Otros menos comunes se hacían a base de marquetería, evitando así el uso de sedas y demás tejidos que los hacían tan vulnerables con el paso del tiempo. El culmen de la ostentación estaba en aquellos confeccionados a base de madreconchas incrustadas éstas en las varillas de fina madera previamente tintadas de negro. Ciertas conchas de moluscos marinos o el nácar de las tortugas bien pulidos, daban al abanico toda suerte de colores, unidos a una luz realmente sublime. Para finalizar daremos constancia de aquellos realizados en su totalidad o parcialmente en marfil, que sólo podían ser adquiridos por las clases económicamente más elevadas.

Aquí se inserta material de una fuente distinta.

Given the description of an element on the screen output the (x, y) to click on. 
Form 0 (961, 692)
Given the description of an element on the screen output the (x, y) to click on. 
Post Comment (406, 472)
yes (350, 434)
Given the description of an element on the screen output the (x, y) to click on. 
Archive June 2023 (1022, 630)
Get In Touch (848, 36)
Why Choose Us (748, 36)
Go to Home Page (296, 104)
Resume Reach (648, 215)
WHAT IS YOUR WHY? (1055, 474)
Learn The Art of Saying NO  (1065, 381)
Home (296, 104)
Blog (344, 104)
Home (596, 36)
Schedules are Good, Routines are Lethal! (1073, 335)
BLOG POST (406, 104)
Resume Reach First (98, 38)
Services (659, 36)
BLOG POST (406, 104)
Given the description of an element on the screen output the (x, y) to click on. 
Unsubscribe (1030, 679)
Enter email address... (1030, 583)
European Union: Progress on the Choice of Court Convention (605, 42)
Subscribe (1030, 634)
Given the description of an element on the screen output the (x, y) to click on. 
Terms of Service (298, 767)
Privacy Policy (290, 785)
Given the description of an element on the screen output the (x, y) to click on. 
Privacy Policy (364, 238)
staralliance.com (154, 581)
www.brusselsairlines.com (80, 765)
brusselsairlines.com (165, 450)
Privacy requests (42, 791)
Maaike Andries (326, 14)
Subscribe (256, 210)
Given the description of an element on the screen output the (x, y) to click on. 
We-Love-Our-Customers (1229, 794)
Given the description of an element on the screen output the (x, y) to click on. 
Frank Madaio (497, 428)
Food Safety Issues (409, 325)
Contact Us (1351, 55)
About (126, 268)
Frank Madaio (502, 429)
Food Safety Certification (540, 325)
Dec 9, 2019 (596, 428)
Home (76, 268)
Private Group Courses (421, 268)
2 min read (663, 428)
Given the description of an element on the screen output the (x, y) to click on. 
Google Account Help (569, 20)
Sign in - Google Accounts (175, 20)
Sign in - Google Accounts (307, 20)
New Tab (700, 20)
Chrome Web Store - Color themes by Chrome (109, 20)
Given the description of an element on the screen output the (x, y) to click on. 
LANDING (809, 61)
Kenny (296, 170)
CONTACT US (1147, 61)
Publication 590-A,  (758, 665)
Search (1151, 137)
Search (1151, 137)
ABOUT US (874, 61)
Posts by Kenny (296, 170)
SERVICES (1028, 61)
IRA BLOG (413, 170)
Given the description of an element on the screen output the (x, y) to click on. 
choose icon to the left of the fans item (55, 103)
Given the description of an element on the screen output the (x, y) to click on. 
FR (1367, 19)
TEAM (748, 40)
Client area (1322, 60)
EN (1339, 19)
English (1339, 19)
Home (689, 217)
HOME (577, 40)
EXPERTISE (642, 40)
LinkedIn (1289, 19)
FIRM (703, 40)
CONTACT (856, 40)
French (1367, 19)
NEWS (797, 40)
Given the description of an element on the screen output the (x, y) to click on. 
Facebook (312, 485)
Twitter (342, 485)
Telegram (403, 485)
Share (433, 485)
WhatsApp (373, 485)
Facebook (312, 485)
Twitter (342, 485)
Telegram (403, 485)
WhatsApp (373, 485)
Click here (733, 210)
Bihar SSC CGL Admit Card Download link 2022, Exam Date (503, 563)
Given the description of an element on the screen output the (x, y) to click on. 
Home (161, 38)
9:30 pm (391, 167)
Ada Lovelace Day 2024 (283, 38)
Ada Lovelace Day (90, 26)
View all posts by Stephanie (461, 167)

Hemos llamado Paipay, por lo menos en estas Islas de la Fortuna, a un abanico de un solo plano, que a manera de pequeña pantalla se nos presentaba realizados de la siguiente manera: Con una estructura oval, circular y en muy pocos casos cuadrada o todavía menos rectangular, se extiende un trozo de tela almidonada que pliega sus extremos sobre una estructura muy fina, realizada en duro cartón, fina vara de madera (casi siempre de juncos) o más recientemente de metal que por aquí llamamos verguilla. Para disponer de él en su parte inferior se le coloca un mango o extremidad alargada de unos diez o quince centímetros. La rigidez de todo ese instrumento es su mejor aval a la hora de abanicarse. El Paipay fue la manera de aventarse entre los niños/as y también entre los hombres de la casa.

 

Para concluir debemos reseñar que el abanico no sólo ha servido como mediatizador de la climatología, por el hecho de mover el aire y procurar cierto frescor. Hay quien al aire libre y bajo el tórrido sol del estío, lo utiliza de forma momentánea y a falta de sombrilla para que los rayos del Astro Rey, no incida de manera perniciosa en la cabeza y más concretamente en la cara. En los jardines, parques, plazas de toro o en conciertos y paseos al aire libre las doncellas y las damas de otro tiempo, alternaban el movimiento pertinaz del abanico con la estática posición de colocarlos sobre sus testas. Asimismo, es archiconocida por todos la fama que tienen nuestros abanicos a la hora de entablar comunicación las personas. Golpear con el abanico los senos de una mujer significaba cierta predisposición a libertinos momentos. Ante la señal inequívoca del varón, que con abanico entre sus manos lo movía de aquella manera, la mujer en cuestión respondería abriendo el suyo suavemente si aceptaba la petición o muy al contrario o lo cerraba enérgicamente si daba un no por toda respuesta. Prometo que en otra ocasión me extenderé más en el singular lenguaje de nuestros abanicos.

 

Por mi parte he de decir que soy un admirador de los artesanos y artistas del abanico. Creo que es todo un ARTE con mayúsculas, la confección de estos instrumentos tan esenciales para nuestra actividad cotidiana.

 

Tengo a gala regalar abanicos a cuantas personas aprecio pues su larga historia y su eficacia comprobada son dignas de todo elogio. Valga lo dicho hasta aquí para animar a mis sufridos lectores a hacerse con uno o varios ejemplares, que si en la primavera y en el verano cumplen función básica, en el otoño e invierno bien pueden pasar por elemento decorativo tras los cristales de alguna vitrina. Y si tienen la suerte de poseer alguno de sus antepasadas, créanme que son custodios de una forma de cultura que se remonta a milenios.

 

Antonio María González Padrón es licenciado en Historia del Arte, cronista oficial de Telde, Hijo Predilecto de esta ciudad y académico correspondiente de la Real Academia de la Historia.